Sabotaggio a Sorical, il sindaco di Cotronei minaccia denunce

Belcastro chiede un’inchiesta sull’emergenza idrica nel suo Comune. E chiede ai suoi legali di verificare se vi siano gli estremi della diffamazione nella nota diffusa da Incarnato

COTRONEI Il sindaco di Cotronei, Nicola Belcastro, annuncia querela contro la Sorical. Al procuratore della Repubblica presso il tribunale di Crotone Belcastro chiederà di indagare sullo «stato di emergenza idrico con effetti sanitari». Secondo il sindaco di Cotronei nel suo paese, a seguito della riduzione idrica effettuata da Sorical, si rischia «l’incolumità sanitaria». Sono diversi giorni che ai cittadini di Cotronei è stata interdetta la normale fornitura di acqua potabile «per scelta di Sorical» e questo avviene nonostante le sorgenti siano tutte ubicate all’interno del territorio comunale. Non si tiene conto nemmeno del fatto che nel territorio comunale di Cotronei operano ben 11 case socio-sanitarie, che ospitano circa 500 anziani. La situazione di emergenza riguarda anche queste strutture. Belcastro, a questo punto, non esclude (oltre alla querela) di indossare la fascia e armarsi di cesoia per rompere i lucchetti e liberare l’acqua. Ha dato anche mandato ai propri legali di valutare «se nel comunicato diffuso ieri dal presidente della Sorical, Luigi Incarnato (qui la notizia) non vi siano gli estremi della diffamazione». Se i legali dovessero individuare, nello scritto di Incarnato, la volontà di diffamare il Comune di Cotronei partirà una querela anche nei confronti del presidente della Sorical. E, a proposito della vicenda del furto dell’acqua denunciato dalla Sorical, Belcastro ha voluto chiarire di essere stato lui a chiamare i carabinieri per informarli di quanto stava accadendo.

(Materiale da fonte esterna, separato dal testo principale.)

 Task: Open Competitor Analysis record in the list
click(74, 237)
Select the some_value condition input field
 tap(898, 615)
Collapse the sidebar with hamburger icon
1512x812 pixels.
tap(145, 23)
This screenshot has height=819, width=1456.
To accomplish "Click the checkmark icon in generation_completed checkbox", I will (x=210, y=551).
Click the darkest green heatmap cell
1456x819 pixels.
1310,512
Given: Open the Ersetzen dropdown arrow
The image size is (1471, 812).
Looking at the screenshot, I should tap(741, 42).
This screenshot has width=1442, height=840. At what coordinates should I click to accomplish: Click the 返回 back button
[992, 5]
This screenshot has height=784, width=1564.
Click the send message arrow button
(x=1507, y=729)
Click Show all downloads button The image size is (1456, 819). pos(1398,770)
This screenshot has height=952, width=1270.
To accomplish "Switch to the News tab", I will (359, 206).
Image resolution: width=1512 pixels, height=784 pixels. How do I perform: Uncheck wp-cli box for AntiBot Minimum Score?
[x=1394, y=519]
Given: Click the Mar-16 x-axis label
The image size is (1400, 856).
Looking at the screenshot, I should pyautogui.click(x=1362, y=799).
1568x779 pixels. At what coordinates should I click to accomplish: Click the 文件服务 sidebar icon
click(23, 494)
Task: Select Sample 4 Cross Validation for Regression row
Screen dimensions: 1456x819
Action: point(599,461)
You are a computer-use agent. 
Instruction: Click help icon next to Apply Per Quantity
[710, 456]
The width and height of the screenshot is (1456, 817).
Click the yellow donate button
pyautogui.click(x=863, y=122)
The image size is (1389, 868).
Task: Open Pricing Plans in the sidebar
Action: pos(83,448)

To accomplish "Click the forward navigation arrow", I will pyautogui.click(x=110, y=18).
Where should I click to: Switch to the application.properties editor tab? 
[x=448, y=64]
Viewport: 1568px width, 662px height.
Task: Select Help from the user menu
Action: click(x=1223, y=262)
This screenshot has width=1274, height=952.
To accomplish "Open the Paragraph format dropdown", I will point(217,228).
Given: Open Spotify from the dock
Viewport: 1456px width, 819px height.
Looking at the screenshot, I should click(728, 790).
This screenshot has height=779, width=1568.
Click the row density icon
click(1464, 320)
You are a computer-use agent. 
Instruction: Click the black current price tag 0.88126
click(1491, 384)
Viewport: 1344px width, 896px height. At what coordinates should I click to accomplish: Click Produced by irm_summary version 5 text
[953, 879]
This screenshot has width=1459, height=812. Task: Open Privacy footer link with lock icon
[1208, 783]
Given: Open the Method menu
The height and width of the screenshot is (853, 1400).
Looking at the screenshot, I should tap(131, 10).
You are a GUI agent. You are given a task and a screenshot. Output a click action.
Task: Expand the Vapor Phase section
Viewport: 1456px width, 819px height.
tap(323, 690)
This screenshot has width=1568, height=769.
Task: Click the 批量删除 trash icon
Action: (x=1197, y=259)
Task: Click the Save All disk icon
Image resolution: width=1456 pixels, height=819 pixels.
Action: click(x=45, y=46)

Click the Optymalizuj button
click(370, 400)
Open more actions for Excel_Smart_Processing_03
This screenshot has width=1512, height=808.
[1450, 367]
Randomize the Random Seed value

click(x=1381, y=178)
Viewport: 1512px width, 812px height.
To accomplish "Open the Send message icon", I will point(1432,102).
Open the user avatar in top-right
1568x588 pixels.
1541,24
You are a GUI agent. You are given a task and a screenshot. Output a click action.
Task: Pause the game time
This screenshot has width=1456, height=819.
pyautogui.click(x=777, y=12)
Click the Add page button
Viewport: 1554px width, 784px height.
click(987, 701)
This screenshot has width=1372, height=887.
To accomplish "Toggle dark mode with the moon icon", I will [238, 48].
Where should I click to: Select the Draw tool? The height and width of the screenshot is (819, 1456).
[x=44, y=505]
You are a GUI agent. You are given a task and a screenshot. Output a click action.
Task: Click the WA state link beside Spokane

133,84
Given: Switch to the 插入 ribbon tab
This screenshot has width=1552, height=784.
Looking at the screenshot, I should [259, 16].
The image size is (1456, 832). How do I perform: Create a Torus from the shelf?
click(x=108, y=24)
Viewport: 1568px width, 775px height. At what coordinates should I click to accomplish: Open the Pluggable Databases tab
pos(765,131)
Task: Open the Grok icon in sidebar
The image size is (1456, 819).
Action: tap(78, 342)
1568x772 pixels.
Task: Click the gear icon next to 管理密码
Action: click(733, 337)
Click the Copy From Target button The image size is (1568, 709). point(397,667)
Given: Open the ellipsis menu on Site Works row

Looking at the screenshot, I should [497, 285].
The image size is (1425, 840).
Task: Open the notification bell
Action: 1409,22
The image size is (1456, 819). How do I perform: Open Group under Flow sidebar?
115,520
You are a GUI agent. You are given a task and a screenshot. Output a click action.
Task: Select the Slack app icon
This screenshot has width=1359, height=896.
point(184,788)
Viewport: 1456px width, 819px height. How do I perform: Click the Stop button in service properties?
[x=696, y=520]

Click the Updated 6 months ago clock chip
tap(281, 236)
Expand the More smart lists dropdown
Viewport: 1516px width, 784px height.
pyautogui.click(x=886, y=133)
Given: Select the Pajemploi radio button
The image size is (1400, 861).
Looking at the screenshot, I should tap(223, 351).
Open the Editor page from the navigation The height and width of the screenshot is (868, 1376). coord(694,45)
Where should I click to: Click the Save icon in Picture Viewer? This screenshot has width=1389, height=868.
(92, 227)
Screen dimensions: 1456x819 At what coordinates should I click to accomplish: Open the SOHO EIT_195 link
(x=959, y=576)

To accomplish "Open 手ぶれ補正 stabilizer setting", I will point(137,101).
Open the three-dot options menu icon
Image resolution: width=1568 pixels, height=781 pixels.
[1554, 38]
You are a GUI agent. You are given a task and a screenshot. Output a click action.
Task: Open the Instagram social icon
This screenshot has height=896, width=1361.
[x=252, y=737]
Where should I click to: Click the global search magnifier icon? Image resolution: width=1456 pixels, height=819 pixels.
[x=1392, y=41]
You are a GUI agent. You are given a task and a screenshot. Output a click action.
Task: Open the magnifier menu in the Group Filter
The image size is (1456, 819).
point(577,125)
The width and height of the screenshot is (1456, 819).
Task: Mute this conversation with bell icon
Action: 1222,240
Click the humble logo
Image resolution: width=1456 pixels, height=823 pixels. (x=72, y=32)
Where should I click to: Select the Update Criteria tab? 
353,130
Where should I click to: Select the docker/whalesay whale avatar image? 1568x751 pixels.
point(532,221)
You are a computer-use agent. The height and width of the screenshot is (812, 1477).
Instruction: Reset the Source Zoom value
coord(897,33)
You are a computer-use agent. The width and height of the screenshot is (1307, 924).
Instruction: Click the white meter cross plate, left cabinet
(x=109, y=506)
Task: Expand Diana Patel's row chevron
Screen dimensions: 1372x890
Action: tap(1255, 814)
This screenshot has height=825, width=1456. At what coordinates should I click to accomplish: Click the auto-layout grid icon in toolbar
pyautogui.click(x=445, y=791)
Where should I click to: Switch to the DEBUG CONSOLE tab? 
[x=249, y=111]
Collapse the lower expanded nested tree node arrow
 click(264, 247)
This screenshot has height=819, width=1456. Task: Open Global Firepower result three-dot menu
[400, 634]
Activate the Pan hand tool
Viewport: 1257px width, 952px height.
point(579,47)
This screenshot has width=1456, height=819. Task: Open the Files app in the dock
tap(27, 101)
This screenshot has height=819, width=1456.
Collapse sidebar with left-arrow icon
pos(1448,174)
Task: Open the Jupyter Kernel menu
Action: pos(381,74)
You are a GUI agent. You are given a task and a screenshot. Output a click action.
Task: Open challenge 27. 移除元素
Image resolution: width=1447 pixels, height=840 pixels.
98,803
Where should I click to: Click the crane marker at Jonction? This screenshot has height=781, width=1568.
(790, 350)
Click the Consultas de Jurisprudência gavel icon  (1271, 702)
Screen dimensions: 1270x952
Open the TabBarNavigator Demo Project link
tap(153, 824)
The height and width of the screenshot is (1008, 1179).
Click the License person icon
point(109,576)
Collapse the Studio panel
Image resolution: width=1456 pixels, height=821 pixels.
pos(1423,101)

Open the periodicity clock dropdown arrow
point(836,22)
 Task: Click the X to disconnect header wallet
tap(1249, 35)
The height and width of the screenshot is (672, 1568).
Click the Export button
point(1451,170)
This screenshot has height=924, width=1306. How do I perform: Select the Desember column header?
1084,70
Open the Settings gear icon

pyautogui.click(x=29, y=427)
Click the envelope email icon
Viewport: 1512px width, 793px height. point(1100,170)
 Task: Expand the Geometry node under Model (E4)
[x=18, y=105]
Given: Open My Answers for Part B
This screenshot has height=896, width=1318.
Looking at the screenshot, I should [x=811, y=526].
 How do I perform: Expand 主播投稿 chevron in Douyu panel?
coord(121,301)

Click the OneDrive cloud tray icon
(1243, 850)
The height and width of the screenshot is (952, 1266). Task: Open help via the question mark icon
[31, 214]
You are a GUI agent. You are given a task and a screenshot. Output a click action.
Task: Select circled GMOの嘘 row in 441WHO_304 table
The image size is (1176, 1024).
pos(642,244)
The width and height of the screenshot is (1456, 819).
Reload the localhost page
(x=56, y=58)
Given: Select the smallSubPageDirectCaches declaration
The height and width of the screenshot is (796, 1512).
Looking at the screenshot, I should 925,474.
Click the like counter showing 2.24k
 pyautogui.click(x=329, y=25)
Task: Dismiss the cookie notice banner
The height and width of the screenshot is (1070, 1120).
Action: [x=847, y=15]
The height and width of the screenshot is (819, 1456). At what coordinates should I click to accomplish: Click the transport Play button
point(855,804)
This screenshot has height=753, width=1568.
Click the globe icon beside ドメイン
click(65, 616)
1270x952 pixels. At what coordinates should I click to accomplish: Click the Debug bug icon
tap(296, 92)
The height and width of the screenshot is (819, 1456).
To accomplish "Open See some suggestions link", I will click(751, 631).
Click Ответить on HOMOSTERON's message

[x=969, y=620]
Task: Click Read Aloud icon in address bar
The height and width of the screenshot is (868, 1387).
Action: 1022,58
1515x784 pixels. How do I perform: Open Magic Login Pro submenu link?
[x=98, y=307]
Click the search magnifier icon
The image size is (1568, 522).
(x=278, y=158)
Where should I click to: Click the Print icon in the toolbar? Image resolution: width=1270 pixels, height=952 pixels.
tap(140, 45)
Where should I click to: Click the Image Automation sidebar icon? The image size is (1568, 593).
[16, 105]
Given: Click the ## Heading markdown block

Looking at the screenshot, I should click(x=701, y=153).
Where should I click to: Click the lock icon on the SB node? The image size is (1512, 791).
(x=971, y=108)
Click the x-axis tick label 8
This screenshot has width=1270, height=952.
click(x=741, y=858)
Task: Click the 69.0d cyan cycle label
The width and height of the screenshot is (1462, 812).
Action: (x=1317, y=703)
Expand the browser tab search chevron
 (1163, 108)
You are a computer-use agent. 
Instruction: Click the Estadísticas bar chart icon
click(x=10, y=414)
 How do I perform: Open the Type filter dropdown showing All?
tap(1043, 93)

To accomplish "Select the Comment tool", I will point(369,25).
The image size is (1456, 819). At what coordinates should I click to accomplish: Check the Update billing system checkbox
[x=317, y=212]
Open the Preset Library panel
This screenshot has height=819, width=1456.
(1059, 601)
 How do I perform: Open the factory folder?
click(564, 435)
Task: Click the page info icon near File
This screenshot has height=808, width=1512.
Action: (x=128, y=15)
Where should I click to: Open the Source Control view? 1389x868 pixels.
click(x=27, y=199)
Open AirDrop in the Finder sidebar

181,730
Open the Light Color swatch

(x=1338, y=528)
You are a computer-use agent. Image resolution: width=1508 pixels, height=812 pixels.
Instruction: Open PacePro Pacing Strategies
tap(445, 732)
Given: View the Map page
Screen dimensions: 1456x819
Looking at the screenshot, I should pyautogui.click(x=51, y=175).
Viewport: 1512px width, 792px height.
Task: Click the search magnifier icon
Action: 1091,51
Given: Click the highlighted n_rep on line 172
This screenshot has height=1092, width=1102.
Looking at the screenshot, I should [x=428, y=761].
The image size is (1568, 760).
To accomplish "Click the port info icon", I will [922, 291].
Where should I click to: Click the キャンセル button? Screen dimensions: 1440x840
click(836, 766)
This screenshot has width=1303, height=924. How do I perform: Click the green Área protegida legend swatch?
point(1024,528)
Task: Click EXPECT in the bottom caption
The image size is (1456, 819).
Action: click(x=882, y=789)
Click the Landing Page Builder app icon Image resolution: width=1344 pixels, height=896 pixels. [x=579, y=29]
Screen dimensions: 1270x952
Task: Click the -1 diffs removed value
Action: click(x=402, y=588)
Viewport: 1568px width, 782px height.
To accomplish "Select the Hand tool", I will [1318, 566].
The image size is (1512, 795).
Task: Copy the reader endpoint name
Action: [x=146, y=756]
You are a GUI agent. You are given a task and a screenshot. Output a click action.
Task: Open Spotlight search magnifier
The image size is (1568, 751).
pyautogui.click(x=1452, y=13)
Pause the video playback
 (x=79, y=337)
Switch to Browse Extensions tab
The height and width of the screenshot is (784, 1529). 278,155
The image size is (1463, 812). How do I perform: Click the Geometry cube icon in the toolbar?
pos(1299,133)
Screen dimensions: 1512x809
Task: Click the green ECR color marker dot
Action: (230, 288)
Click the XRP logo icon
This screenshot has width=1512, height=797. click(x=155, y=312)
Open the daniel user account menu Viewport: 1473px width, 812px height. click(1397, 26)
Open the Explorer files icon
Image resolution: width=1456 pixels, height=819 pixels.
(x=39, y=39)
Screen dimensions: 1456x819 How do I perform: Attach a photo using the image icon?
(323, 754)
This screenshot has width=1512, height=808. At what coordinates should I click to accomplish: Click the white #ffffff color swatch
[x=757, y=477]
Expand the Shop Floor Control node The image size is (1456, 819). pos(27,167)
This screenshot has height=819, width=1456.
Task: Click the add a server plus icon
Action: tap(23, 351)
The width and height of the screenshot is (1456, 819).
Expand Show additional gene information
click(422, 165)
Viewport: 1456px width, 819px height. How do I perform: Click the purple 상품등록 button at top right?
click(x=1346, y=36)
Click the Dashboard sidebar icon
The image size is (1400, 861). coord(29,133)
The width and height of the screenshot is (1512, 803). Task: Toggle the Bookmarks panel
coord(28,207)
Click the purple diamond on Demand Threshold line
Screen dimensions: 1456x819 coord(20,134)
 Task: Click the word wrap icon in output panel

«INCARNATO VADA IN PROCURA» Sulla questione intervengono anche i deputati M5s Paolo Parentela e Giuseppe d’Ippolito, che chiedono al commissario liquidatore di Sorical, Luigi Incarnato, «di andare subito in Procura per riferire ogni informazione utile, dal momento che l’episodio in argomento presenta aspetti molto gravi, per come ricostruito dallo stesso Incarnato, il quale ha puntato il dito contro ignoti, definendoli esperti di sistemi acquedottistici in grado di azionare complessi e delicati dispositivi idraulici per mandare tutta l’acqua a Cotronei e lasciare a secco gli altri 4 Comuni». «Peraltro – proseguono i deputati 5stelle – Incarnato ha evidenziato che è ancora più grave che ciò sia avvenuto all’indomani di una verifica delle portate presso lo stesso partitore, effettuata alla presenza dei tecnici del Comune di Cotronei e San Giovanni in Fiore. Emerge allora la possibilità che qualcuno, ben informato su fatti e procedure tecniche, abbia fatto il doppio gioco; il che sarebbe inammissibile, dato che si sono registrati problemi d’acqua in tutto un territorio che invece ne ha tanta». «Pertanto a Sorical – concludono Parentela e D’Ippolito – chiediamo di istallare nell’immediato un circuito di videosorveglianza degli impianti, anche nelle loro vicinanze, per individuare i responsabili di eventuali, nuovi tentativi di sabotaggio, ricordando che nel lontano gennaio 2017 c’erano state a riguardo precise denunce, pressoché inascoltate dal gestore del servizio idrico e dalla politica locale».